» **Text provided**:
= = = = = = =
Member of the National Assembly for Hérault's 9th constituency
- Incumbent
- Assumed office 8 July 2024
- Preceded by: Patrick Vignal

Personal details
- Born: 21 October 1993 (age 32) Nancy, France
- Party: Union of the Right for the Republic (2024–present)
- Other political affiliations: Union for a Popular Movement (2014–2015) The Republicans (2015–2024)
- Education: Sciences Po HEC Paris

= Charles Alloncle =

French politician (born 1993)

Charles-Henri "Charles" Alloncle (/fr/; born 21 October 1993) is a French politician who has represented the 9th constituency of the Hérault department in the National Assembly since 2024. He is a member of the Union of the Right for the Republic (UDR).

==Early life and career==
Alloncle was born in Nancy, the son of a prefect. He first became involved in politics when he was in middle school during the 2007 presidential election. In 2008 he launched the UMP Lycée with a friend, and later became president of the UMP at Sciences Po. He is also a graduate of HEC Paris.
= = = = = = =
» **Assignment 1**:
Would you set down, word for word, the part of the Charles Alloncle biography from "Personal details" up to and including "of HEC Paris."?
» **Assignment 2**:
Can you take the Charles Alloncle biography further, starting right after its final sentence?
= = = = = = =
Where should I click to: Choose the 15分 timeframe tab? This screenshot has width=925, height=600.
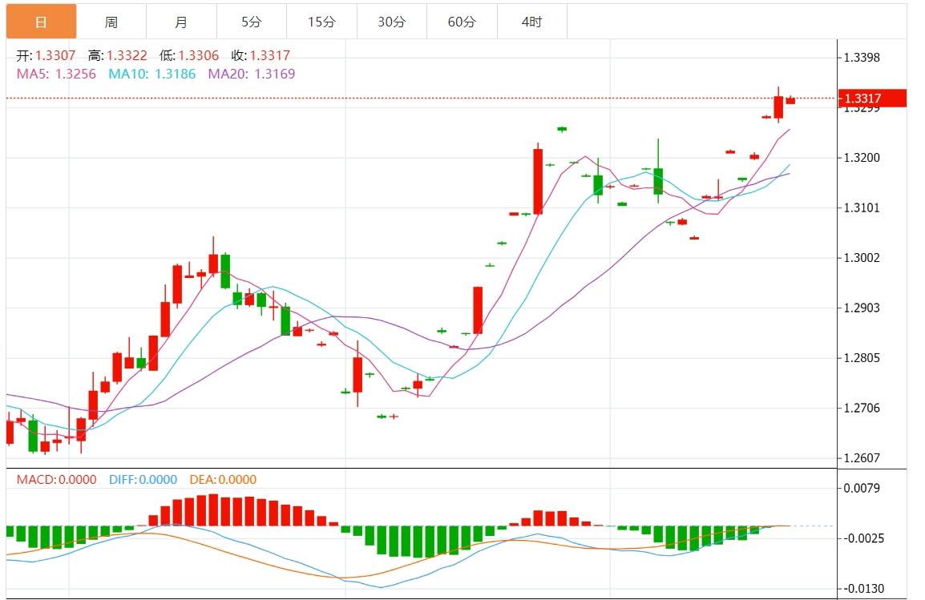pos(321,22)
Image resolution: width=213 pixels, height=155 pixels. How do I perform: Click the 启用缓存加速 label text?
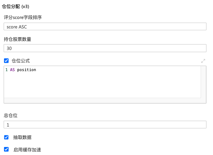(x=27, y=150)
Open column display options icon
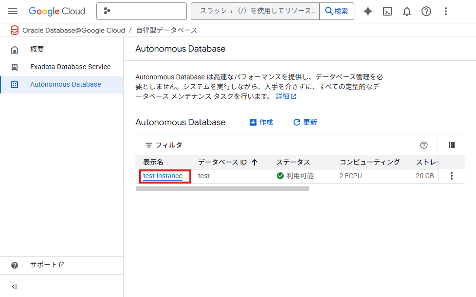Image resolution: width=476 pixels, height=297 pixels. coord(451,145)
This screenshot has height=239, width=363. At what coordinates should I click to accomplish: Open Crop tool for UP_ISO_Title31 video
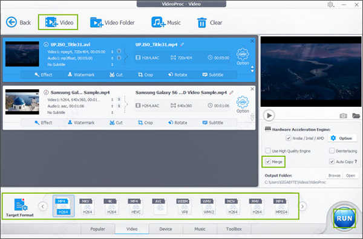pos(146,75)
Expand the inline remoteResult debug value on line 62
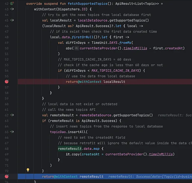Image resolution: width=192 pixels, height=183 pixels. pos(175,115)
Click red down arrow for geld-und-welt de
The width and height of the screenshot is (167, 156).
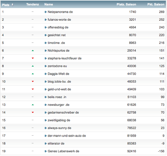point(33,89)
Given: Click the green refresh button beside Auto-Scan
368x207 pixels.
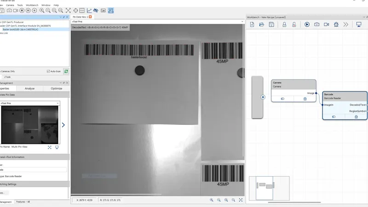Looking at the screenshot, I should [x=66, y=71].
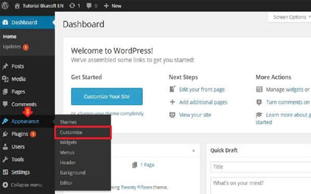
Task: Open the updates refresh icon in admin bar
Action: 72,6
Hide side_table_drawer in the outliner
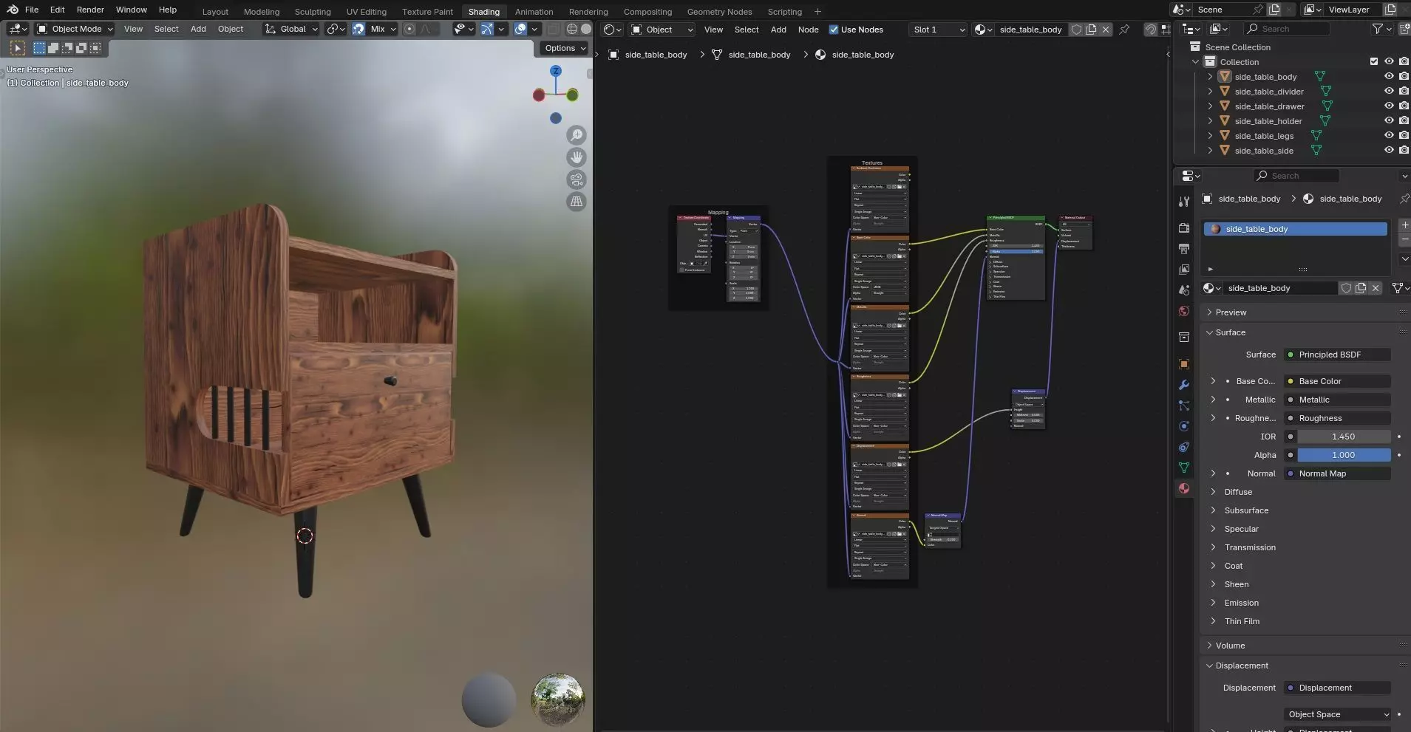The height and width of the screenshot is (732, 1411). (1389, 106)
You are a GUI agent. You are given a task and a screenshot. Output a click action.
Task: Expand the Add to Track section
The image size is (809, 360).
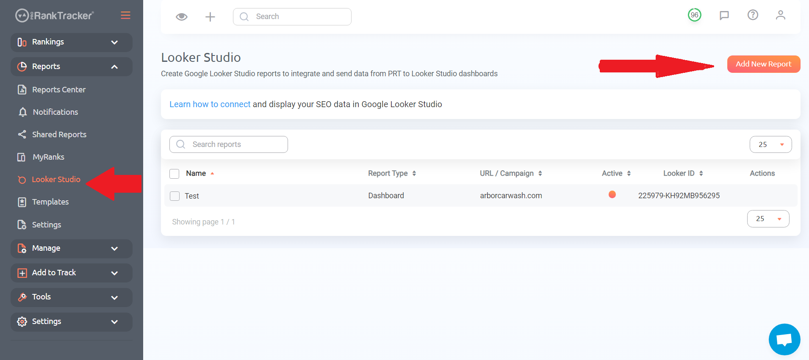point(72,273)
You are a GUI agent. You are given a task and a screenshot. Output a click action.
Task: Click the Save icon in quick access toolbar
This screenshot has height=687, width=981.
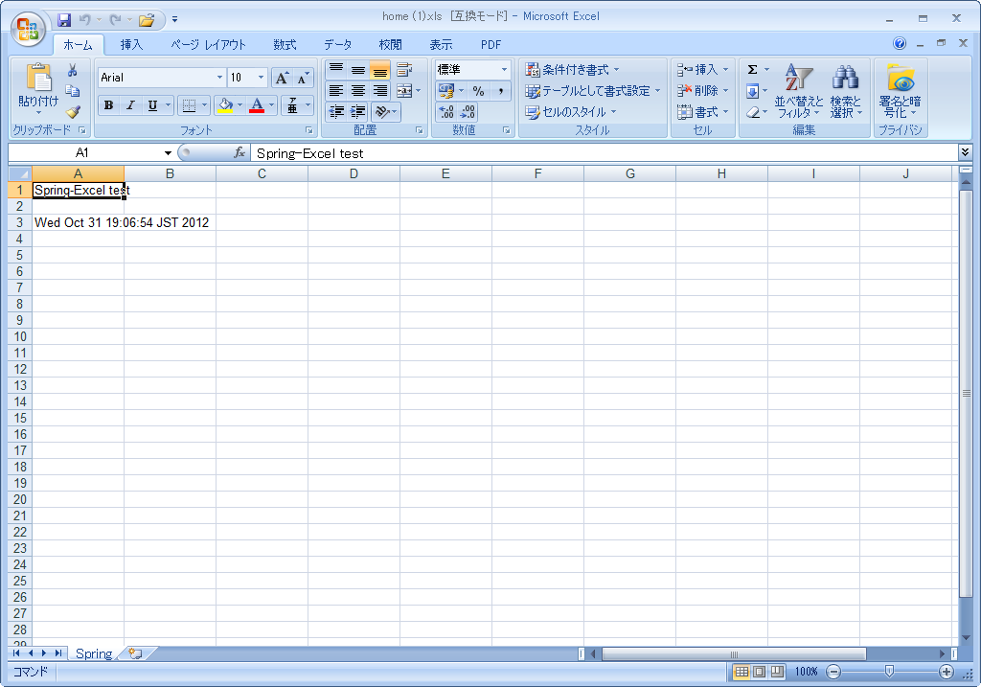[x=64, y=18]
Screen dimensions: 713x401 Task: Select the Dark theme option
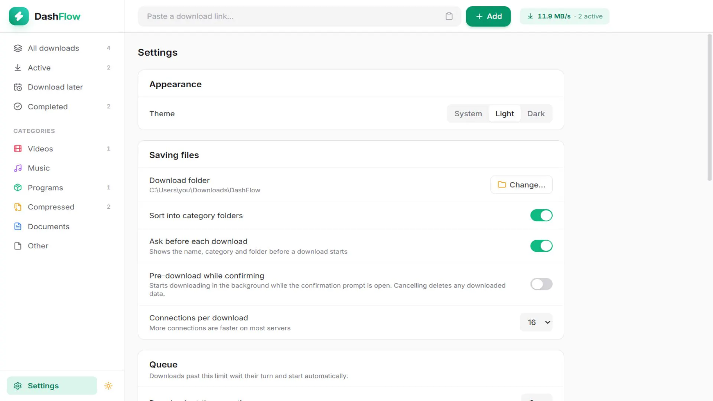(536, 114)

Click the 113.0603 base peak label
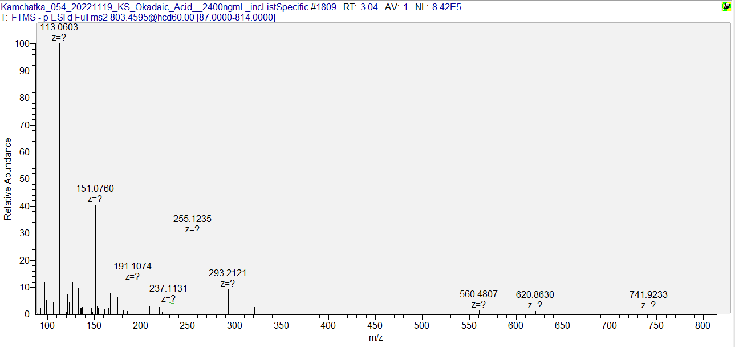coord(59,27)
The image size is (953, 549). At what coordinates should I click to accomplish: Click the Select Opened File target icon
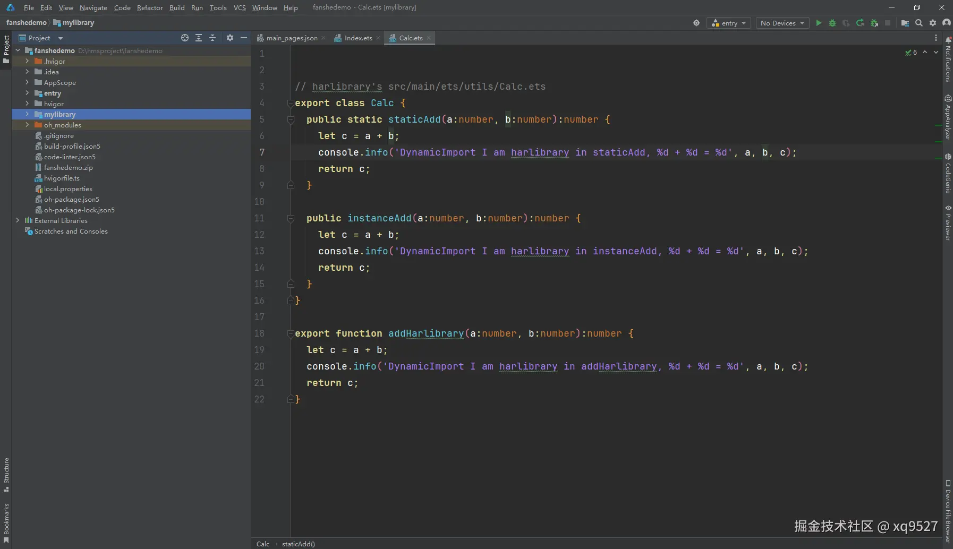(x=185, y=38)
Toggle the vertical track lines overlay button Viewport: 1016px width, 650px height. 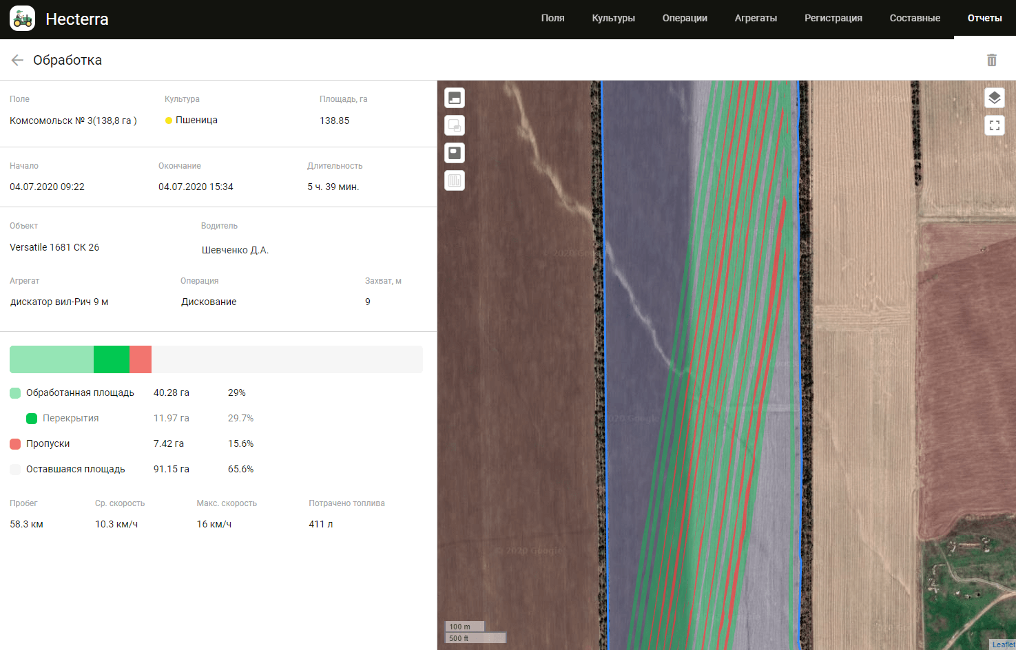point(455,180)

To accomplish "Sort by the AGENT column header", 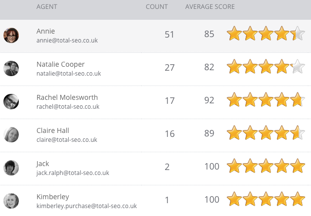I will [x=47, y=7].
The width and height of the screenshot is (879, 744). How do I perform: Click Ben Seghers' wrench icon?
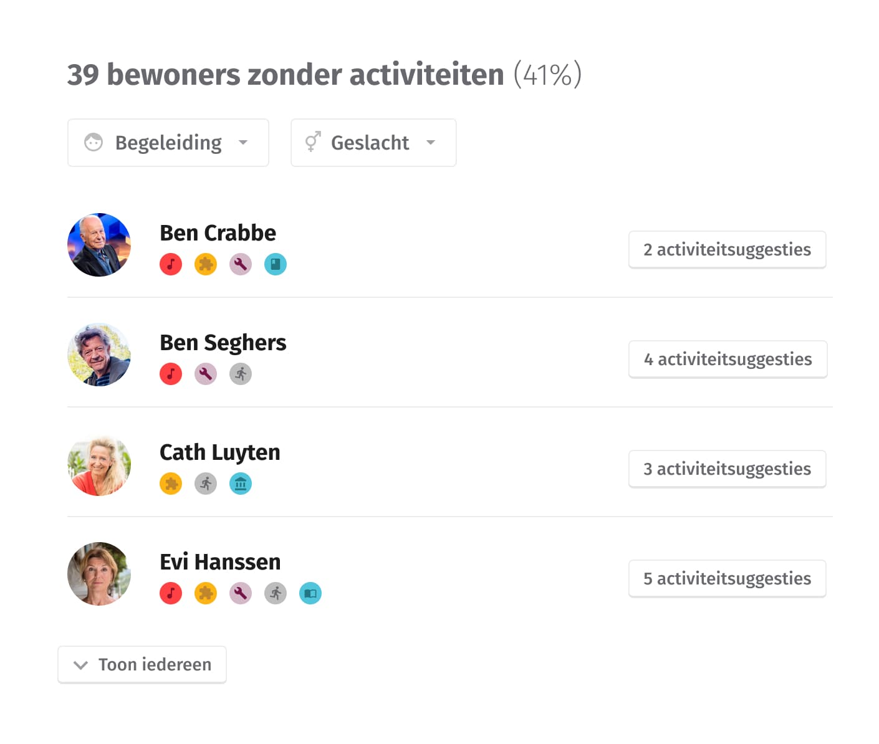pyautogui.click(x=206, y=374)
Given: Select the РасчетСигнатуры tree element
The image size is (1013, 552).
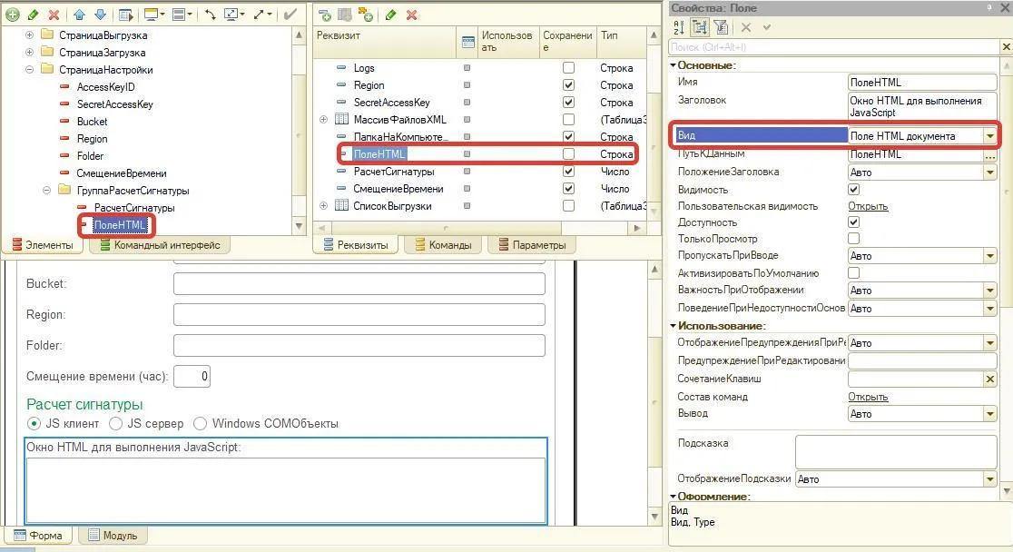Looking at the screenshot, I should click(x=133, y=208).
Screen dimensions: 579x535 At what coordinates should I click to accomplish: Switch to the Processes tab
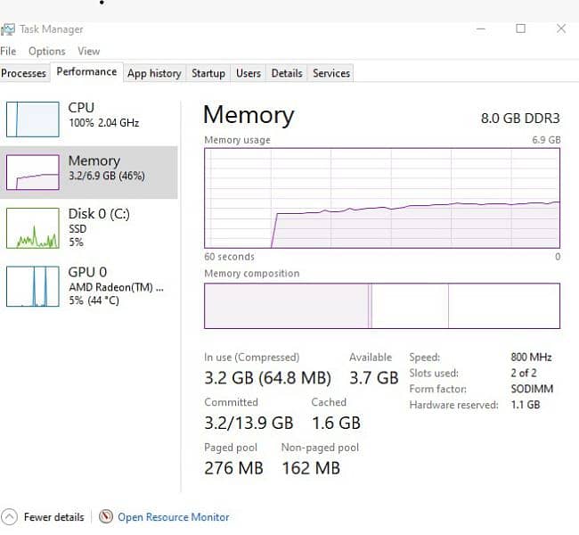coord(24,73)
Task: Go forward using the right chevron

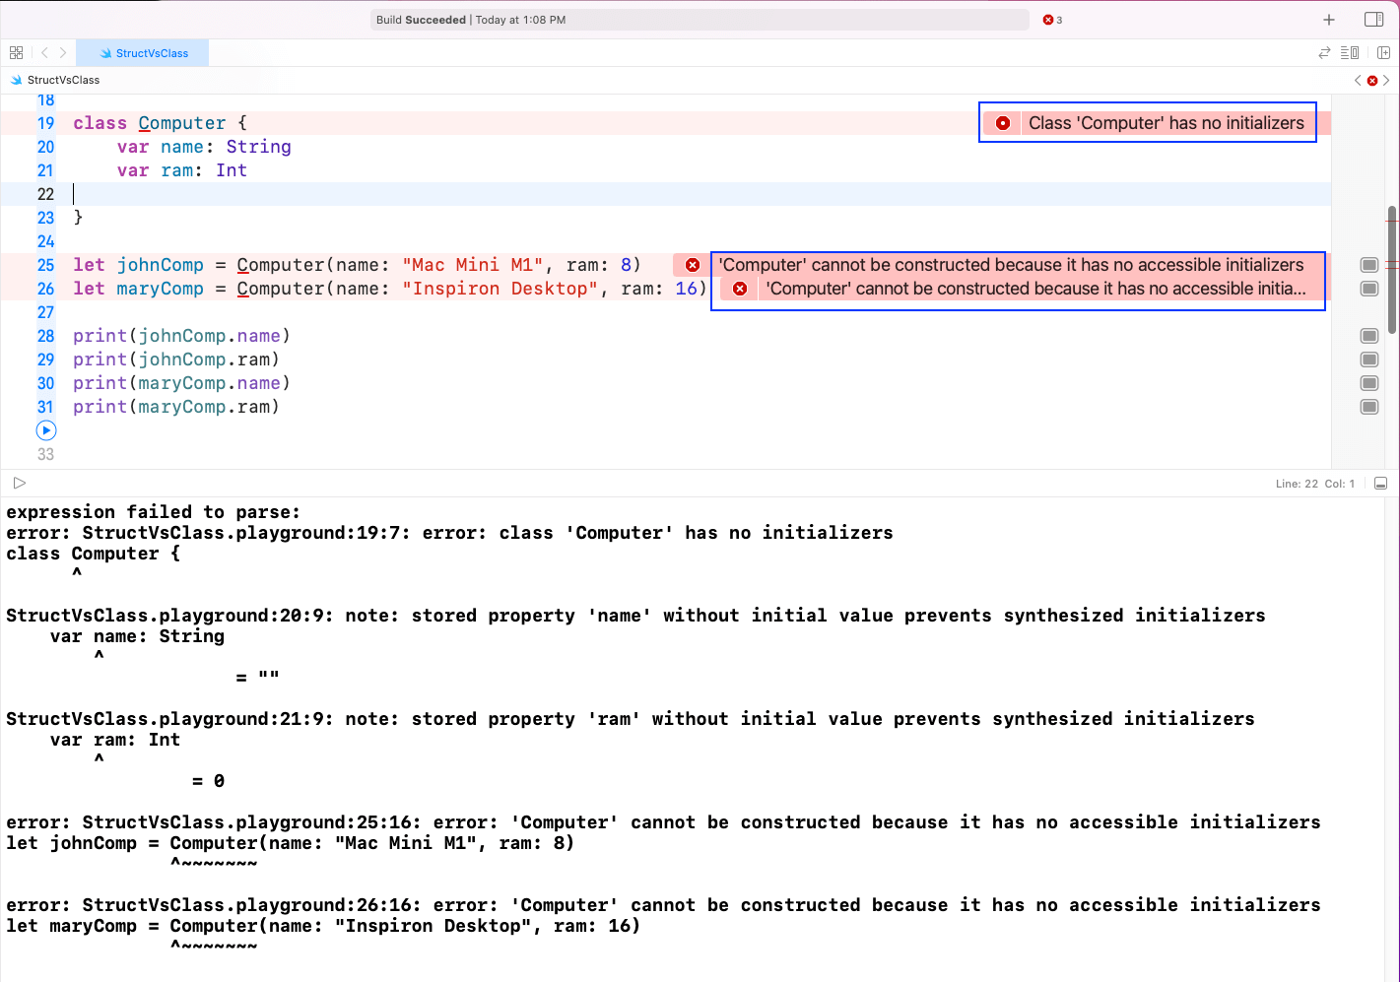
= = = = = = =
» **Expected output 1**:
Personal details
- Born: 21 October 1993 (age 32) Nancy, France
- Party: Union of the Right for the Republic (2024–present)
- Other political affiliations: Union for a Popular Movement (2014–2015) The Republicans (2015–2024)
- Education: Sciences Po HEC Paris

= Charles Alloncle =

French politician (born 1993)

Charles-Henri "Charles" Alloncle (/fr/; born 21 October 1993) is a French politician who has represented the 9th constituency of the Hérault department in the National Assembly since 2024. He is a member of the Union of the Right for the Republic (UDR).

==Early life and career==
Alloncle was born in Nancy, the son of a prefect. He first became involved in politics when he was in middle school during the 2007 presidential election. In 2008 he launched the UMP Lycée with a friend, and later became president of the UMP at Sciences Po. He is also a graduate of HEC Paris.

» **Expected output 2**:
In 2018, he was a candidate for president of The Republicans' youth wing Les Jeunes Républicains. After failing to be elected, he left the party and maintained links with the National Rally.

In 2024, Alloncle was elected as a deputy in the 9th constituency of Hérault under the alliance with the National Rally led by former The Republicans president Éric Ciotti, whom he followed in the newly-founded Union of the Right for the Republic.